This paper looks at whether or not Canada may be properly considered as being far too close an ally of the United States – at least from a military and economic point of view. Although it is tempting to view Canada as being in a dangerously dependent position relative to the United States of America, the simple reality is that Canada needs those close ties with America. For one thing, although Canada is obviously a junior partner in NORAD and NATO, and although Canada appears to often engage in joint military exercises with US forces, the simple reality is that such military integration and alignment is necessary: at this paper is being written, Russia is making a move towards seizing arctic territories that Canada has a legitimate claim to; at the same time, Russia has recently engaged in “fly-bys” whereby Russian fighter jets ventured uncomfortably near Canadian airspace. Since Canada has under-spent on its military for decades, this nation is poorly-prepared to deal with a hostile assault from a well-armed and ambitious foreign nation; without US support, Canada would be very vulnerable, indeed. At the same time, although economic nationalists are frustrated at the degree of integration that has unfolded between Canada and the United States, the simple reality is that being part of a North American free trade zone has allowed Canada easy access to the richest market on earth; at the same time, the voracious American demand for Canadian natural resources has meant plenty of well-paying jobs in Canada (as well as other benefits that will be touched upon in due course). In general, it is fair to argue that Canada is too dependent militarily and economically upon the United States – but that close relationship also shelters Canada and gives this nation opportunities that other countries do not possess.

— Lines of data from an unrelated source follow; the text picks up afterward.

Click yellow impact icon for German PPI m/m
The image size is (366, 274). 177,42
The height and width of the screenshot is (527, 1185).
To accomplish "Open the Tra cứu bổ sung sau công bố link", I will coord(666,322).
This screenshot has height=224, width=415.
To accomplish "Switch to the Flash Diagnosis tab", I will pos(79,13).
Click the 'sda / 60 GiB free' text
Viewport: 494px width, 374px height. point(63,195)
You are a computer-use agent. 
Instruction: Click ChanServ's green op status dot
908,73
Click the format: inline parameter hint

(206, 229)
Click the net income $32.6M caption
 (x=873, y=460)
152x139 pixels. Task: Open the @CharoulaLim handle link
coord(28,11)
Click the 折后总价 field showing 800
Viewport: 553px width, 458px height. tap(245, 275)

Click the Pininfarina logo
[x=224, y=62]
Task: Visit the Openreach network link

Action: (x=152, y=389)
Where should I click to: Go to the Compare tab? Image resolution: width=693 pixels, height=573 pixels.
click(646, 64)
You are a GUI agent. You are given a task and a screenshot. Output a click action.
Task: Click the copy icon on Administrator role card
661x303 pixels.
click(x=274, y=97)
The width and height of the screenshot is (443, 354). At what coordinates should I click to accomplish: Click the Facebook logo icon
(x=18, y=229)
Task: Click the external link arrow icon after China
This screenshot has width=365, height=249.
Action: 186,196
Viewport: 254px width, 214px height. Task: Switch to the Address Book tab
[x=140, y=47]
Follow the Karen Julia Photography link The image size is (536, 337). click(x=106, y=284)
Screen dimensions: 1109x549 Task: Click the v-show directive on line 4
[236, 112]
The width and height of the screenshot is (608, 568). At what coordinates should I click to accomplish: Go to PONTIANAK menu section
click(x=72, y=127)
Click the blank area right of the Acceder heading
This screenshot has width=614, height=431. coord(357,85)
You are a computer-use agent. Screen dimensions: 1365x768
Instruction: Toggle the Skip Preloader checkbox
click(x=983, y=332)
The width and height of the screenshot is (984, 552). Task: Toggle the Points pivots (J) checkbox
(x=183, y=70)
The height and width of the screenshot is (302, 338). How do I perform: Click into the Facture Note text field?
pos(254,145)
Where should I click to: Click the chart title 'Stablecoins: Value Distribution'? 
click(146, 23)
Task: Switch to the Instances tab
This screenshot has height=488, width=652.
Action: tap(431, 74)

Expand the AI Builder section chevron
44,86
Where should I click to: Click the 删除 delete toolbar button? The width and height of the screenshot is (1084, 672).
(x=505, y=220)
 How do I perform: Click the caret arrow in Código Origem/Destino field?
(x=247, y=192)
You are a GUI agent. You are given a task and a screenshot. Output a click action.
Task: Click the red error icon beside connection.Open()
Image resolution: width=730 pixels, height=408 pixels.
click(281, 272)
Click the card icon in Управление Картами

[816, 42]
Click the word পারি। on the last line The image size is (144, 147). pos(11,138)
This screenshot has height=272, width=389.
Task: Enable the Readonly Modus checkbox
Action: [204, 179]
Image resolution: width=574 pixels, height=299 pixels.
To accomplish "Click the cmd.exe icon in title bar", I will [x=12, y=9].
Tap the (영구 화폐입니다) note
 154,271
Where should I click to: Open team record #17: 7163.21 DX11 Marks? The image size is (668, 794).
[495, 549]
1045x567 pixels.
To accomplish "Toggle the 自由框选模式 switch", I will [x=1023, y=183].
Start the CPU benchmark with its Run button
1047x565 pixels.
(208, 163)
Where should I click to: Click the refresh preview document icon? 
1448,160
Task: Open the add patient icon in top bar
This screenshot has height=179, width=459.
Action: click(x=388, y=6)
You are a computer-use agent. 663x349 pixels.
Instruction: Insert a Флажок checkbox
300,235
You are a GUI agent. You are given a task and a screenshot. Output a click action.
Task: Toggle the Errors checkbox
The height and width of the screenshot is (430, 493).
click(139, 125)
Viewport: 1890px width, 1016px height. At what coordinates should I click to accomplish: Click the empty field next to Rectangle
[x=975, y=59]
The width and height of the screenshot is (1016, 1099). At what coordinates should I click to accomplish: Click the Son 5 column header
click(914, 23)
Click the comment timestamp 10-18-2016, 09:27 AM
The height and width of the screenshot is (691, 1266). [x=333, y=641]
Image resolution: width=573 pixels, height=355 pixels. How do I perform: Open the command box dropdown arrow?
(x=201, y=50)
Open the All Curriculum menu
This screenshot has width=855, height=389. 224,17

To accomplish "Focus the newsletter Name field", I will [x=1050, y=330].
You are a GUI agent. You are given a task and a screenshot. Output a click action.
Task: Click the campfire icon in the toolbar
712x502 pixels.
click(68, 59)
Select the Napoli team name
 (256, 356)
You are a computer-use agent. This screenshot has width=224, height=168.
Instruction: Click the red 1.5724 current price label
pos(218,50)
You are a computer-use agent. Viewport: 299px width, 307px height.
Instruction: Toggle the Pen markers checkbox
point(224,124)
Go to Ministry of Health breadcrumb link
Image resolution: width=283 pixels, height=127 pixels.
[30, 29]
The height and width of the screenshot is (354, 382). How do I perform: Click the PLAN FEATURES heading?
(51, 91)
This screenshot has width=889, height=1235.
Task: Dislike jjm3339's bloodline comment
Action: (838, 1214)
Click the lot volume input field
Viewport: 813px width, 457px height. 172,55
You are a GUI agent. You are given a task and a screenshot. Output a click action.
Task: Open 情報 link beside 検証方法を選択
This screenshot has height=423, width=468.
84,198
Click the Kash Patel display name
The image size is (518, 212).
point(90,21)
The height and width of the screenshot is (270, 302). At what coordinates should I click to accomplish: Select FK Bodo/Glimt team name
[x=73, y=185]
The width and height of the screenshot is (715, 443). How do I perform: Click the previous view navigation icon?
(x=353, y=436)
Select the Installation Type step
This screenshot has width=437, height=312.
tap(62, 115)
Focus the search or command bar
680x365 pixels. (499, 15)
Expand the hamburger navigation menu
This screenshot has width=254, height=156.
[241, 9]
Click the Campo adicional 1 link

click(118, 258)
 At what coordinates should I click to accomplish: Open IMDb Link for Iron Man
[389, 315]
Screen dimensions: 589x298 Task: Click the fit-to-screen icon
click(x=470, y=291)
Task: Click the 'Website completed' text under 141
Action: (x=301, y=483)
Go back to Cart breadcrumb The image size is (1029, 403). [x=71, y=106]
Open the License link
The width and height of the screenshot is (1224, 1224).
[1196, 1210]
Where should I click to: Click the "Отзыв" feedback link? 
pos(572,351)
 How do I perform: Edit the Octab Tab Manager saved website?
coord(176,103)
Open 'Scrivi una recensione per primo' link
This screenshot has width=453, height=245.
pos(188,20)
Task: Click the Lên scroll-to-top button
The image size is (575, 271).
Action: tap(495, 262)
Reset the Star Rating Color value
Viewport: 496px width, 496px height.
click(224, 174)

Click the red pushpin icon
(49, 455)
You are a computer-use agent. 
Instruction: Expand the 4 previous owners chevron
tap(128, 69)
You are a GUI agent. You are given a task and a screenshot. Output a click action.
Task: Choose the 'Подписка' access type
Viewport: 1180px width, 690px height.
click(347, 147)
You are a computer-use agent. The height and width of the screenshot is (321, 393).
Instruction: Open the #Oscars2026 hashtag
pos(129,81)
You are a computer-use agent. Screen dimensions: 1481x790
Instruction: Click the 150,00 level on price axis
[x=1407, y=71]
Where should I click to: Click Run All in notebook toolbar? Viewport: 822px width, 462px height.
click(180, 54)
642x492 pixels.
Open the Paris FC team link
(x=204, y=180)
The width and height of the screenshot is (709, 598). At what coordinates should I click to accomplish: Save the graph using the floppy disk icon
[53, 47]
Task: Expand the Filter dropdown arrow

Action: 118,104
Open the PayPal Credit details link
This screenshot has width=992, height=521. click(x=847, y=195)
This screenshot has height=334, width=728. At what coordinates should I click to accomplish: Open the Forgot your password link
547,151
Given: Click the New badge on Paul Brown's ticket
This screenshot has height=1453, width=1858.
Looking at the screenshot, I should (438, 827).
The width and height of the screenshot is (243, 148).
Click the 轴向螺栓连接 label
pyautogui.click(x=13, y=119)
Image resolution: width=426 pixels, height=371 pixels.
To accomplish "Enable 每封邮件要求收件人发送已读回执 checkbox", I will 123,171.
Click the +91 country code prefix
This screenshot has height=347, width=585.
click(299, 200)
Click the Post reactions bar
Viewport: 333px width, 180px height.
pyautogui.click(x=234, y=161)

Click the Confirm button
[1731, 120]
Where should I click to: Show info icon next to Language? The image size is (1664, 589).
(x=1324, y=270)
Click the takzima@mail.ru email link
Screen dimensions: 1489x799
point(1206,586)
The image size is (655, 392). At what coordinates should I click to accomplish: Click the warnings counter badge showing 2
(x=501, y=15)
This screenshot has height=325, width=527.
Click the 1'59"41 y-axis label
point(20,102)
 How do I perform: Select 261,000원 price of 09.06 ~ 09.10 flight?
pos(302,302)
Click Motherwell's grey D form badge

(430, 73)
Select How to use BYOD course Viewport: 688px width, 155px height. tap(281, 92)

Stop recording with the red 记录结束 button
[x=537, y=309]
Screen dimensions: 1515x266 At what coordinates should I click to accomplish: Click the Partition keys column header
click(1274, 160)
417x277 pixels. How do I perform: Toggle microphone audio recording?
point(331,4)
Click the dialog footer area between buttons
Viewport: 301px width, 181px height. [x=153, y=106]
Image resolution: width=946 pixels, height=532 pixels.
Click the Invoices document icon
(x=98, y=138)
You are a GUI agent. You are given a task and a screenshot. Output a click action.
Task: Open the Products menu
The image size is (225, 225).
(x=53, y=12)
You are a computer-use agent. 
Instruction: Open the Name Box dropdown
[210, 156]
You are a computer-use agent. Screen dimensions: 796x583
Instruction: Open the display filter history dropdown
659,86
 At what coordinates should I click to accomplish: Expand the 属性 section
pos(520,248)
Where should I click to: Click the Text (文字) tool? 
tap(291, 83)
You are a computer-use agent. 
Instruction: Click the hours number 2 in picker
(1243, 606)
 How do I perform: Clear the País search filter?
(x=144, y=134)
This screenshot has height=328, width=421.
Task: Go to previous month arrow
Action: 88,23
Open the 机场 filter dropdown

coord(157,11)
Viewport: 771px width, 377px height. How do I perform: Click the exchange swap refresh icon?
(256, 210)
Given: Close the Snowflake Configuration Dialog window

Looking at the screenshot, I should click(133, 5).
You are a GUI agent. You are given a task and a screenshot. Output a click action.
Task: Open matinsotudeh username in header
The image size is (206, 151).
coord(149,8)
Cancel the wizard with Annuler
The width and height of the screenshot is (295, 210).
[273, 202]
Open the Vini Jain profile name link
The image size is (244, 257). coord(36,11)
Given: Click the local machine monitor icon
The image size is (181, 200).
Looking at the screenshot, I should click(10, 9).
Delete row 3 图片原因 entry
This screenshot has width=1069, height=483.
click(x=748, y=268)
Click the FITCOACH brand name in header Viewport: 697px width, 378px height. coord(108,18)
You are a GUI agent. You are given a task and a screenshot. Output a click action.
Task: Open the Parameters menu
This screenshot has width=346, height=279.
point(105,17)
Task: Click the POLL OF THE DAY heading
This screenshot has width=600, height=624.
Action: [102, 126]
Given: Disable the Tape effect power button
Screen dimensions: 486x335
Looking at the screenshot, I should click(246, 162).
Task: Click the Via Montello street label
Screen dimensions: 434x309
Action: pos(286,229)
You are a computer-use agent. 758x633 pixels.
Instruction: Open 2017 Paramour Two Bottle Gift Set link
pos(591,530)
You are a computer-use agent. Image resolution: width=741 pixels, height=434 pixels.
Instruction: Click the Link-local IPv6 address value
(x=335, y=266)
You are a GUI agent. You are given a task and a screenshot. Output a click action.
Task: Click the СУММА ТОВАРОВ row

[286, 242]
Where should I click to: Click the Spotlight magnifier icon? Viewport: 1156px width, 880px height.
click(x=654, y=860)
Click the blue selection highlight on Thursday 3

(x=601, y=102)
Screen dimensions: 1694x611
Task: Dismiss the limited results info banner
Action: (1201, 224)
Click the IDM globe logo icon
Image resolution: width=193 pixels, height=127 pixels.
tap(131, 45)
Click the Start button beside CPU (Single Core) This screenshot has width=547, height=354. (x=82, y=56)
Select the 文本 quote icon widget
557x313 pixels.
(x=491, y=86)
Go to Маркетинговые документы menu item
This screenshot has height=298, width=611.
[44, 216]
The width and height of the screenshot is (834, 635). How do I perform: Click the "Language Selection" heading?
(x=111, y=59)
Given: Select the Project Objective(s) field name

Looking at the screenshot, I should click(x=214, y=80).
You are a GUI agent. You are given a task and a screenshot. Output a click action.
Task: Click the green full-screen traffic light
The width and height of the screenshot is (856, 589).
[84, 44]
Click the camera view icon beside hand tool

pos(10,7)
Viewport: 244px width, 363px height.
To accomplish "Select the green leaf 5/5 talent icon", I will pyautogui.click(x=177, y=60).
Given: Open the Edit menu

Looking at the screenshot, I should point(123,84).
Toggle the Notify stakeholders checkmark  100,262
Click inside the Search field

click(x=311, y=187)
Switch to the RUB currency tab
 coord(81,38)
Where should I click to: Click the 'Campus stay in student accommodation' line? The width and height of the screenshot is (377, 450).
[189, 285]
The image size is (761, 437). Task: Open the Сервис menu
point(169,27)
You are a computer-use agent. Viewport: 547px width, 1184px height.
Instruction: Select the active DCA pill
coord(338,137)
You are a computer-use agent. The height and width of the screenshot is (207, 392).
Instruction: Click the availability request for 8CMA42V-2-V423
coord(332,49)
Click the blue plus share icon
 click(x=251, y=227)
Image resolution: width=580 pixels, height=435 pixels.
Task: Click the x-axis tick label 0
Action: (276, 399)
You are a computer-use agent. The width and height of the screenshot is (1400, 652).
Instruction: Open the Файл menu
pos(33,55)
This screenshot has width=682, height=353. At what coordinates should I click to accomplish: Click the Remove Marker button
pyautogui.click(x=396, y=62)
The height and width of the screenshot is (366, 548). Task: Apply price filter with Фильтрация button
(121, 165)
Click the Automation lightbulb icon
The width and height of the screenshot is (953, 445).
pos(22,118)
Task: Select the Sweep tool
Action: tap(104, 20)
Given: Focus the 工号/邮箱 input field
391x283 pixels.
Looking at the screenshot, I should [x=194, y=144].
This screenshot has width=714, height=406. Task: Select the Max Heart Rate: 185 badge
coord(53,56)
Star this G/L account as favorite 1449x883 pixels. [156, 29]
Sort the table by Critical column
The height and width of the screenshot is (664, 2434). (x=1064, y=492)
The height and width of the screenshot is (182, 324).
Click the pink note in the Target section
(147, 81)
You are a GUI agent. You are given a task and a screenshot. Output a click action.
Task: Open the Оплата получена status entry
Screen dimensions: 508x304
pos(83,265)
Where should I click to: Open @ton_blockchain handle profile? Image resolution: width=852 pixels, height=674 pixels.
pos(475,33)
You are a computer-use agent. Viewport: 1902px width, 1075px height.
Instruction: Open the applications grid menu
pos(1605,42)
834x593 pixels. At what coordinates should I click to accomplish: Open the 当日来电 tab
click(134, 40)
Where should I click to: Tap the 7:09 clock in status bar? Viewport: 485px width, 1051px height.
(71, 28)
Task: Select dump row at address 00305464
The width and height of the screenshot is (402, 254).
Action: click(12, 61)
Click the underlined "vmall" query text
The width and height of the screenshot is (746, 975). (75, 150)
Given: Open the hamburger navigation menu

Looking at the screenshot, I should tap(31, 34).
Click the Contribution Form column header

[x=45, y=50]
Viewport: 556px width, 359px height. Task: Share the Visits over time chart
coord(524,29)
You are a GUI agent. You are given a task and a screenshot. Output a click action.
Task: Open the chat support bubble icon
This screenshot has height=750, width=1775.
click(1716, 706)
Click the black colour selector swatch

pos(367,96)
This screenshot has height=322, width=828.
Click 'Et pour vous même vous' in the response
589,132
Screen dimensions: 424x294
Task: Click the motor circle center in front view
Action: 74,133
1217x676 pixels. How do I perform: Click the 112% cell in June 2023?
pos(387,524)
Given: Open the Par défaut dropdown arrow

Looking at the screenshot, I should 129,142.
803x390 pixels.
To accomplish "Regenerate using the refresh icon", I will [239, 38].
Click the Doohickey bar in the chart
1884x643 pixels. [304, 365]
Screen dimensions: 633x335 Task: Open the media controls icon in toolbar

It is appropriate to begin first with a discussion of Canada’s close military ties with the world’s reigning superpower. Critics of Canadian foreign policy suggest that Canada is rapidly becoming a mere appendage of the United States in military affairs. For instance, the HMCS Vancouver – one of this nation’s most celebrated frigates – was part of a 2001 US armada that launched bombing raids against Afghanistan. As well, during 2003, Canadian frigates were escorting US warships up the Persian Gulf to Kuwait whilst military intelligence/surveillance collected by two Canadian Aurora surveillance planes was relaying information to the US Fifth fleet. As if that was not bad enough in the eyes of military nationalists, Canadian troops also served in US and UK military units (ostensibly under foreign command) during the height of the hugely unpopular Iraq War. Last of all, and maybe most egregious of all, various online sources have noted how Canadian troops facilitated American violations of Article 5 of the Geneva Convention when they handed Taliban prisoners over to US forces (Staples, 50).

There are other instances where Canada has been accused of forging too-close military linkages with the United States – the sort of linkages that can result in a country becoming a veritable extension of the larger, more powerful, partner. Most notably, a CanWest News Service report from late February, 2008, indicated that Canada and the United States had signed a new military agreement known as the Civil Assistance Plan. This initiative is one of the brain-childs of the Bi-National Planning Group which earned the enmity of some Canadians when it called for the establishment of a comprehensive defence and security agreement that would ensure the security of both Canada and the United States. Basically, what the new agreement does is that it permits the military of one nation to support the armed forces of the other nation in the case of a civil emergency. Consequently, Canadian nationalists are of the view that this approach will defeat Canadian sovereignty inasmuch as it will create...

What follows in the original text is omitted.